INSTRUCTIONS FOR THE TASK -> Retype the passage from "The Intelligence Business" below, starting at the words "First, there were" and ending after the words "and the public.".

··· QUOTED PASSAGE

The Intelligence Business
Published: May 7, 2006
We've been waiting for well over two years for the Senate Intelligence Committee to finally hold the Bush administration accountable for the fairy tales it told about Saddam Hussein's weapons. Republican leaders keep saying it is a waste of time to find out whether President Bush and other top officials deliberately misled the world. But Defense Secretary Donald Rumsfeld's bizarre responses the other day to questions about that very issue were a timely reminder of why this investigation needs to be completed promptly, thoroughly and fairly.
Unfortunately, Pat Roberts, the chairman of the Senate panel, is running it in a way that makes it unlikely that anything useful will come of it.
It is bad enough that Mr. Rumsfeld and others did not tell Americans the full truth — to take the best-case situation — before the war. But they are still doing it. Just look at the profoundly twisted version of events that the defense secretary offered last week at a public event in Atlanta.
Ray McGovern, an analyst for 27 years at the Central Intelligence Agency, stood in the audience and asked why Mr. Rumsfeld lied about weapons of mass destruction in Iraq. The secretary shot back, "I did not lie." Then, even though no one asked about them, he said Colin Powell and Mr. Bush offered "their honest opinion" based on "weeks and weeks" of time with the C.I.A. "I'm not in the intelligence business," he said, adding, "It appears that there were not weapons of mass destruction there."
First, there were no weapons of mass destruction in Iraq. Period. Second, neither Mr. Bush nor Mr. Powell spent long weeks with the C.I.A., whose analysts were largely cut out of the decision making. And that was because, third, Mr. Rumsfeld was, and is, very much in the intelligence business.
The Defense Department controls most of the intelligence budget and is the biggest user of intelligence. Mr. Rumsfeld also set up his own intelligence agency within the Pentagon when the C.I.A. and the State Department refused to tell him what he wanted to hear about Iraq. It was that office's distortions that formed the basis for what the administration told Congress and the public.
In Atlanta, Mr. Rumsfeld denied ever saying flatly that there were dangerous weapons in Iraq. Actually, he did, many times, even as late as March 30, 2003. On Sept. 27, 2002, Mr. Rumsfeld said there was "bulletproof" evidence of ties between Al Qaeda and Iraq, including that Iraq had trained Qaeda agents in chemical and biological warfare, and he repeated that myth in response to Mr. McGovern.
Which brings us back to the Senate committee. In 2004, Democratic members agreed to split the investigation of Iraq intelligence. The committee issued a report on how bad the information was, but put off until after the 2004 election the question of whether the administration deliberately hyped the evidence. Mr. Roberts tried to kill the investigation entirely, and after the Democrats forced him to proceed, he set rules that seem a lot like the recipe for a whitewash.

······
··· DATA SUPPLIED

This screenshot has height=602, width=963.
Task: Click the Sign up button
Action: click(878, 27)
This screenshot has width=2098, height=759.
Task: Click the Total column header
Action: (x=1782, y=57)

······
··· DATA SUPPLIED

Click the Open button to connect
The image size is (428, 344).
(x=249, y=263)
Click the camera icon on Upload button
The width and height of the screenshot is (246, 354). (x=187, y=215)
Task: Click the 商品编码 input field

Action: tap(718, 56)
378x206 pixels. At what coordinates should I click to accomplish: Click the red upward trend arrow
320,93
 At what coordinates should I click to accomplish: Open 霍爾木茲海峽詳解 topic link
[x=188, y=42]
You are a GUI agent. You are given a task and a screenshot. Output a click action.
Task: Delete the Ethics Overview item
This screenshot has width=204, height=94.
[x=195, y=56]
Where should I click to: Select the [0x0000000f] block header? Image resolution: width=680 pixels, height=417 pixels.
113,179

······

SOLUTION TO THIS EXERCISE ->
First, there were no weapons of mass destruction in Iraq. Period. Second, neither Mr. Bush nor Mr. Powell spent long weeks with the C.I.A., whose analysts were largely cut out of the decision making. And that was because, third, Mr. Rumsfeld was, and is, very much in the intelligence business.
The Defense Department controls most of the intelligence budget and is the biggest user of intelligence. Mr. Rumsfeld also set up his own intelligence agency within the Pentagon when the C.I.A. and the State Department refused to tell him what he wanted to hear about Iraq. It was that office's distortions that formed the basis for what the administration told Congress and the public.